So, part of the problem with this is that it turns many small Internet providers into de facto censorship organizations responsible for the policing and determination of ALL content hosted through them or make them software companies due to this little inclusion in the law:
260 (3) (a) A service provider may comply with Subsection (1) by:
261 (i) providing network-level in-network filtering to prevent receipt of material harmful to minors;
262 or
263 (ii) providing at the time of a consumer's request under Subsection (1), software for{ }
264 contemporaneous installation on the consumer's computer that blocks, in an easy-to-enable and
265 commercially reasonable manner, receipt of material harmful to minors.
The other major problem of course is that if the first course is taken, then Internet providers are legally *obligated* to be searching your computers or files for content in violation of federal law.

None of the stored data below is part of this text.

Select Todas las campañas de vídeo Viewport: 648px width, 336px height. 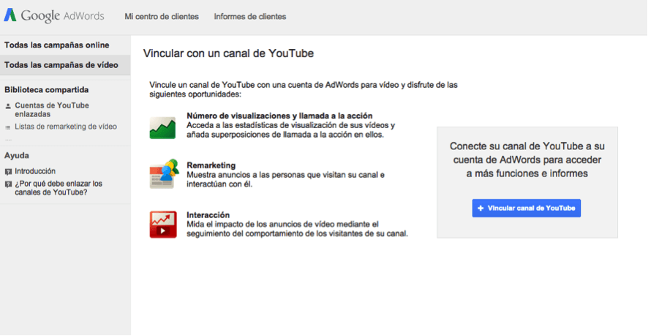[x=61, y=65]
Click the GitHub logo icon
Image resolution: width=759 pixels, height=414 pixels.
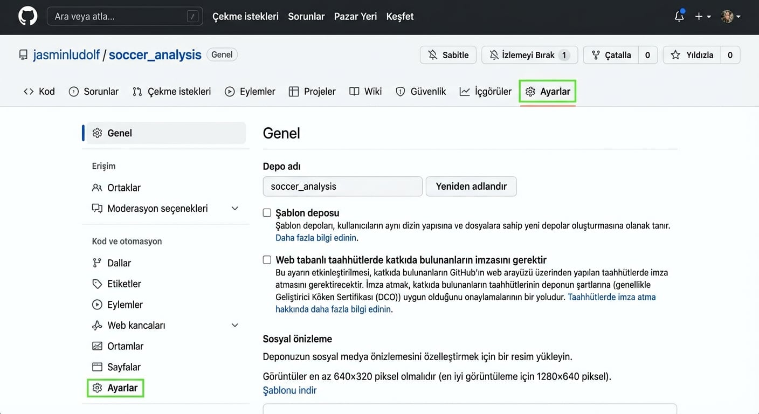(28, 16)
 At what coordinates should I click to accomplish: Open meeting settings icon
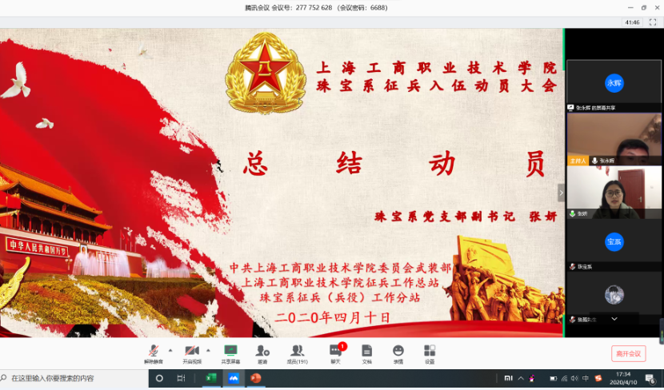tap(430, 352)
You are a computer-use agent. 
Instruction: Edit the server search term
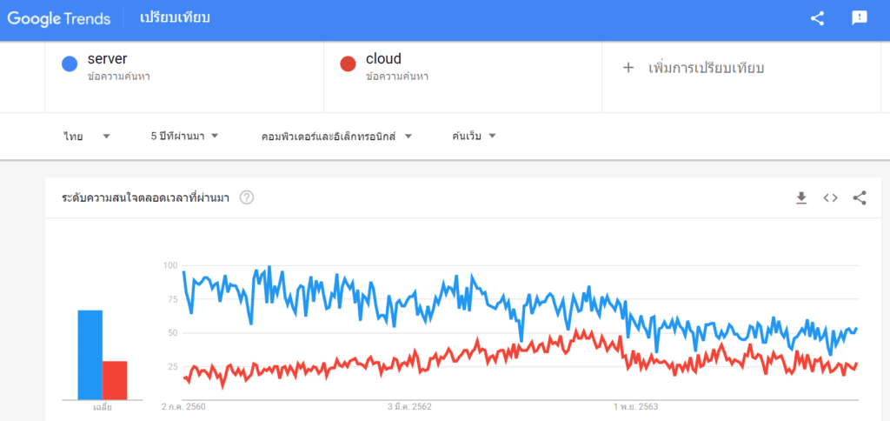pos(107,58)
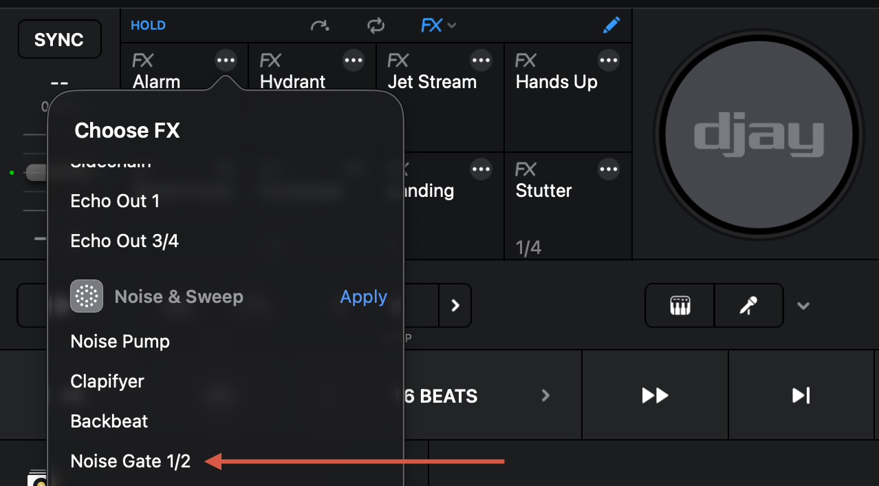Click the microphone icon
Screen dimensions: 879x486
click(748, 305)
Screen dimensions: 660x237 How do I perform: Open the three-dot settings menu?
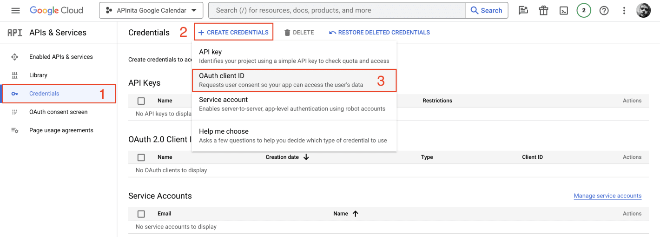pyautogui.click(x=624, y=10)
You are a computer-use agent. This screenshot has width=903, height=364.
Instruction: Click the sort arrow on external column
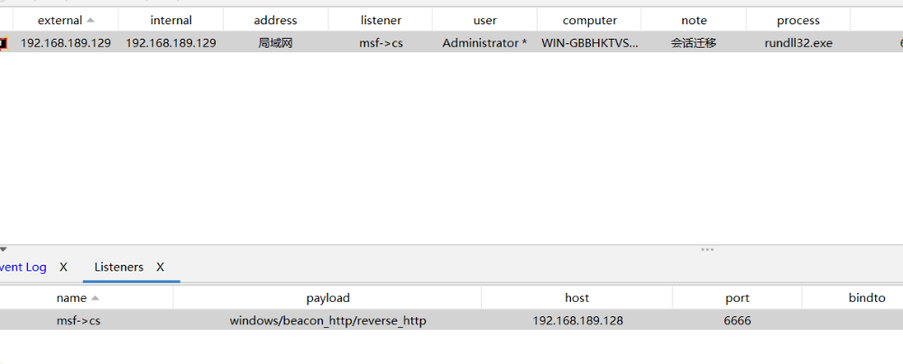tap(90, 20)
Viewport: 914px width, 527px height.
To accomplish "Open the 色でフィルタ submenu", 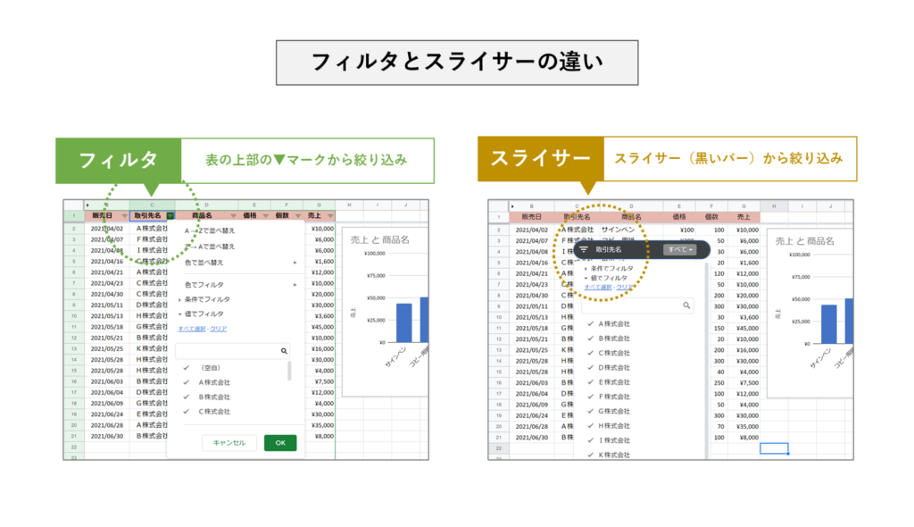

Of course this also begs the question of who determines "adult content" which should make one suspicious of motives as this law comes from a state that had a state appointed "porn czar" who was a self avowed virgin. Also, at one of the major Universities in the state, BYU felt that censorship of sculptures by Auguste Rodin was appropriate for the national tour a couple of years ago. Did they consider that "adult content"? What would they think of Internet sites covering sculptures of Michelangelo's David?
The other seriously maddening thing about this is that the little independent book shop just around the corner from me, The Kings English book shop would not be able to put any books on their website other than childrens books.
Visit Jonesblog and say hello.
This gives more ammunition to the rabid right in their attempt to make the ACLU the bogeyman for everything "evil" in this world. Of course the rightwing nutjobs forget that the ACLU has also defended Ollie North and Rush Limbaugh. I guess ingrates have short memories.
The target of this legislation also dooms it to failure. Business interests are not going to stand by and allow the Utah legislature make common carrier status a criminal offense. If that were allowed to stand then the phone company would be criminally negligent for obscene phone calls made on their lines.
Never let it be said that the Utah legistlature had real brain power. After all, the state produced Orrin Hatch!
"Rocky Rococo, at your cervix!"
And who gets to decide? The Utah legislature?
Not in my country, motherfuckers.
Who needs porn when you're allocated 10 wives?
This is yet another example of a 'feelgood' law, that conservative lawmakers pass to appeal to their base, and to be able to see "See, I am fighting immorality!"
Yet the law is 100 percent ineffective. First of all, there is no way they can ever block every single source of smut on the internet. Seconmd of all, its an opt in system. You choose to have these sites blocked, the ISP isnt blocking them for you. parents can do this already with a number of 'childware' packages already out there.
So really, what is the law good for? Nothing, except appealing to the base.
What good is the ACLU challenge? None either, except making them selves look more like 'champions of pron' to the conservative members of this country.
Its all a bunch of chest thumping.
I bet there is a lot of girl on girl on girl on girl on guy action
Easy for US ISP's to implement: just ask your friends in Saudi Arabia how they did it!
10 ?"Hello World" life was simple then
First China now Utah.. Yea I guess that sounds about right.
So how does this substantially differ from Microsoft filtering certain words and phrases in China?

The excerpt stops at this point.